Mansoor Mohi-uddin, head of FX strategy at UBS, says the dollar’s weakness during the past decade was due to the three largest holders of dollars globally – US fund managers, foreign central banks and sovereign wealth funds –shifting away from US markets. But he believes the US currency is set to appreciate as the US capital account benefits as dollar-based investors slow foreign-assets purchases.
“Dollar-based investors remaining in US markets would be highly beneficial for the greenback,” says Mohi-uddin.
“It would also result in a regime shift so that the currency rises rather than falls when investors seek risk, just as it did in the 1990s.”
Signs that dollar diversification is coming to an end have emerged as the US starts to outperform other advanced economies.
Mohi-uddin says this matters since the sheer size of fund managers’ portfolios means that shifts towards foreign markets can lead to capital flows dominating trade flows.
Indeed, the US annual current account deficit is less than $500 billion, but UBS estimates the private sector globally manages US$100 trillion of liquid financial assets, central banks have $10 trillion of foreign reserves and sovereign wealth funds $3 trillion.
The US has the world’s largest fund management industry, with around $40 trillion of assets.
The latest data from the Federal Reserve shows that the eurozone debt crisis, fears about the global economic outlook and America’s economy starting to outperform its peers in Europe and Japan are checking US fund managers’ dollar diversification.
Foreign assets in US portfolios |
Source: UBS |
This is a major shift, given that there has been a strong trend by US mutual funds to hold more foreign assets after the collapse of the internet bubble in 2000. “US equity markets when adjusted for exchange rates are now outperforming foreign markets just as they did in the late 1990s,” says Mohi-uddin. “That could lead to US fund managers reversing their decade-long dollar diversification, and begin repatriating capital back home instead.”

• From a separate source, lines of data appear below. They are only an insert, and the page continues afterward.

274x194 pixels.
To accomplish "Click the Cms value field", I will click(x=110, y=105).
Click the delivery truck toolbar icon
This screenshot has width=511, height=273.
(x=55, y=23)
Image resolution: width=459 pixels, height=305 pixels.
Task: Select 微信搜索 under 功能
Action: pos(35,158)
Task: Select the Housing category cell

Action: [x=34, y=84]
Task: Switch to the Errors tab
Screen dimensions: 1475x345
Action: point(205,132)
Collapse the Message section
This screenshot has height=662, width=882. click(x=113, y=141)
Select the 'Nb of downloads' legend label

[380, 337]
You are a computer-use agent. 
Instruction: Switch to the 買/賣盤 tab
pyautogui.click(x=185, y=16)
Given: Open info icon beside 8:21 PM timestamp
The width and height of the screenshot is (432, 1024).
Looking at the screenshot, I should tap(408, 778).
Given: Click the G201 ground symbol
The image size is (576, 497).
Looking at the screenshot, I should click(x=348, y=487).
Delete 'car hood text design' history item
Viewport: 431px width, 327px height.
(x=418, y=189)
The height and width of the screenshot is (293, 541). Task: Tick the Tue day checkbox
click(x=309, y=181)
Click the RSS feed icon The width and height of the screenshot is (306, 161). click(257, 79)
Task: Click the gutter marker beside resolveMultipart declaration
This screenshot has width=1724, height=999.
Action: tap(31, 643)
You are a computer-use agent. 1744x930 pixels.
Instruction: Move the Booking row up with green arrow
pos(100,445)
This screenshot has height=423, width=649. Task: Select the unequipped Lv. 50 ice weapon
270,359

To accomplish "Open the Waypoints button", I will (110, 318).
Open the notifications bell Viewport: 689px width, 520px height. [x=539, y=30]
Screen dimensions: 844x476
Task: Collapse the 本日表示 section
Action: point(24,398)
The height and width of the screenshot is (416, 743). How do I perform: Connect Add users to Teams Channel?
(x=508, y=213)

Asset diversification, US mutual funds |
Source: UBS |
Meanwhile, central bank reserve managers and sovereign wealth funds also appear to be reducing or even reversing the trend of dollar diversification they have largely followed for the past decade.
For official investors, the crisis in the eurozone has reduced the euro’s appeal as a reserve currency, with the figures from the International Monetary Fund showing the proportion of foreign exchange reserves held globally in dollars rising back above 61%.
Global FX reserves |
Source: UBS |
Mohi-uddin says the end of dollar diversification could result in a regime shift in the currency markets.
During the past decade, dollar diversifying investors have weighed on the dollar by seeking risk in higher-yielding foreign assets, making the US currency negatively correlated with measures of investor sentiment.
“But if investors now start to favour US markets more again, the dollar may behave as it did in the 1990s when it strengthened on the back of capital inflows as equity markets rose rather than falling on the back of increased dollar diversification,” says Mohi-uddin.